An endoscope that would originally cost over $90,000 to manufacture, could essentially cost $45 with a new, prototype endoscope.
The redesign of this critical healthcare tool has the potential to impact cancer screening in low to middle income countries. Normally, the cost of cancer screening equipment is so high, low income places can’t afford to utilize these tools.
An endoscope’s job consists of visualizing the inside of the upper part of the digestive tract for signs of oesophageal or stomach cancer. The prototype endoscope could transfer between patients without needing to be sterilized between each patient. This is because the part that is inserted into the gut is tossed after each procedure.
The engineers who created the device say the disposable component will cost approximately $2 per patient.
Lead engineer of the prototype is Pietro Valdastri, Professor of Robotics and Autonomous Systems at the University of Leeds. Valdastri says endoscopes have essentially remained unchanged for almost 60 years. Now, instead of a complex system, the prototype is pneumatically operated.
The device consists of a hand-held control column and the disposable section, which is a narrow silicon tube and a tiny capsule that houses the camera. Called the pill camera because of its size, the engineers hope to eventually reduce its size to 8 mm. When the procedure is finished, the silicon tubing and camera housing are disposed.

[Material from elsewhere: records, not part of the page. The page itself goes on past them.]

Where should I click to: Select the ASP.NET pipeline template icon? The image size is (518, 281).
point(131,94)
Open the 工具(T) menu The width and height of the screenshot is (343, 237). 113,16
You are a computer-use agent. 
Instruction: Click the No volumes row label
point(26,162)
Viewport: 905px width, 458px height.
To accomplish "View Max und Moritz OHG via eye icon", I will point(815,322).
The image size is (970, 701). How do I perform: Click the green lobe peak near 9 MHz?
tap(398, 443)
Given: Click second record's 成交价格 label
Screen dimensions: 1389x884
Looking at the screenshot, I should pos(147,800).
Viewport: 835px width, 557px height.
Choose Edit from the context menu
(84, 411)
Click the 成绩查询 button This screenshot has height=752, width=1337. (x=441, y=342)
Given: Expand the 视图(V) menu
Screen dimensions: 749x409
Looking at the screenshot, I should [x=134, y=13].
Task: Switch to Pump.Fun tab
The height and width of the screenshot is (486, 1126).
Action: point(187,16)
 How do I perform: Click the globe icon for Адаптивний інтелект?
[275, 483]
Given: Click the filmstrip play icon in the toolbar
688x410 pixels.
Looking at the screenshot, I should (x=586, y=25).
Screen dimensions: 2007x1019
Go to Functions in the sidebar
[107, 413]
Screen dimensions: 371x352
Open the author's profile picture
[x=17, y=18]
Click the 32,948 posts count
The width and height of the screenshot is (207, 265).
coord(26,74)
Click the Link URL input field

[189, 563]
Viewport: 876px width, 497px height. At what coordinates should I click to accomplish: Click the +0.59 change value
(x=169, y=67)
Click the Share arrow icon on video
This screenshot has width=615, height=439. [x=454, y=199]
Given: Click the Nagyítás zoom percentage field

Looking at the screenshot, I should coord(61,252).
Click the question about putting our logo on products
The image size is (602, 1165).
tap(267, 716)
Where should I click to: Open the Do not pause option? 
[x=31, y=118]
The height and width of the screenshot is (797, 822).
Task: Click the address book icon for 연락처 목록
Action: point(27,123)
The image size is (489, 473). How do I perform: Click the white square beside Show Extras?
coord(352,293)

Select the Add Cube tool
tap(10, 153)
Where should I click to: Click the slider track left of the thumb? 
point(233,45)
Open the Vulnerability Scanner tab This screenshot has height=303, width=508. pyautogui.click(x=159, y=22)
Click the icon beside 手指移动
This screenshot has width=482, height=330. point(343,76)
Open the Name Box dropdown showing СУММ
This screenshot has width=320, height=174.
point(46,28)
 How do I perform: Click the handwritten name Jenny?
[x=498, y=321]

“Cancer of the stomach and oesophagus have the highest global mortality rates,” says Valdastri. “Screening programs in many low-to-middle income countries are non-existent or ineffective because endoscope facilities are few-and-far between. Conventional endoscopes require cleaning between patients and that requires a dedicated sterilization suite adding to the costs of the procedure. The new device is designed for use in locations where healthcare facilities are more basic, perhaps outside of a hospital setting.”
In the next steps, the engineers will test the low-cost device’s effectiveness and compare it to conventional endoscopes.
Overall, Valdastri says this could significantly impact China, where in 2015 more than one million people were diagnosed with gastric and oesophageal cancer. China struggles with a shortage of doctors which could correlate with the lack of screening programs implemented.
“Screening is effective at picking up the early signs of these cancers and there is an urgent need to develop technology which opens up these crucial checks to poorer populations,” Valdastri says.
Although the prototype cannot take biopsies like other, more expensive endoscopes, the prototype is smaller so patients don’t often need to be sedated. Additionally, the material of which it’s made from, silicone, is less likely to cause damage to tissues in the upper digestive tract. Valdastri hopes this device will come to fruition within the next four years.